◆ **What needs to be done**
Exactly as they stand, set down the following records once more.

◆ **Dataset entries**
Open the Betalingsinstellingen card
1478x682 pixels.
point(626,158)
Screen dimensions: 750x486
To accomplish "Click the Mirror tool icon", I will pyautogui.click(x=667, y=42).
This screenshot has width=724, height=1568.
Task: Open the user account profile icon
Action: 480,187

◆ **Exercise result**
Open the Betalingsinstellingen card
1478x682 pixels.
point(626,158)
Screen dimensions: 750x486
To accomplish "Click the Mirror tool icon", I will pyautogui.click(x=667, y=42).
This screenshot has width=724, height=1568.
Task: Open the user account profile icon
Action: 480,187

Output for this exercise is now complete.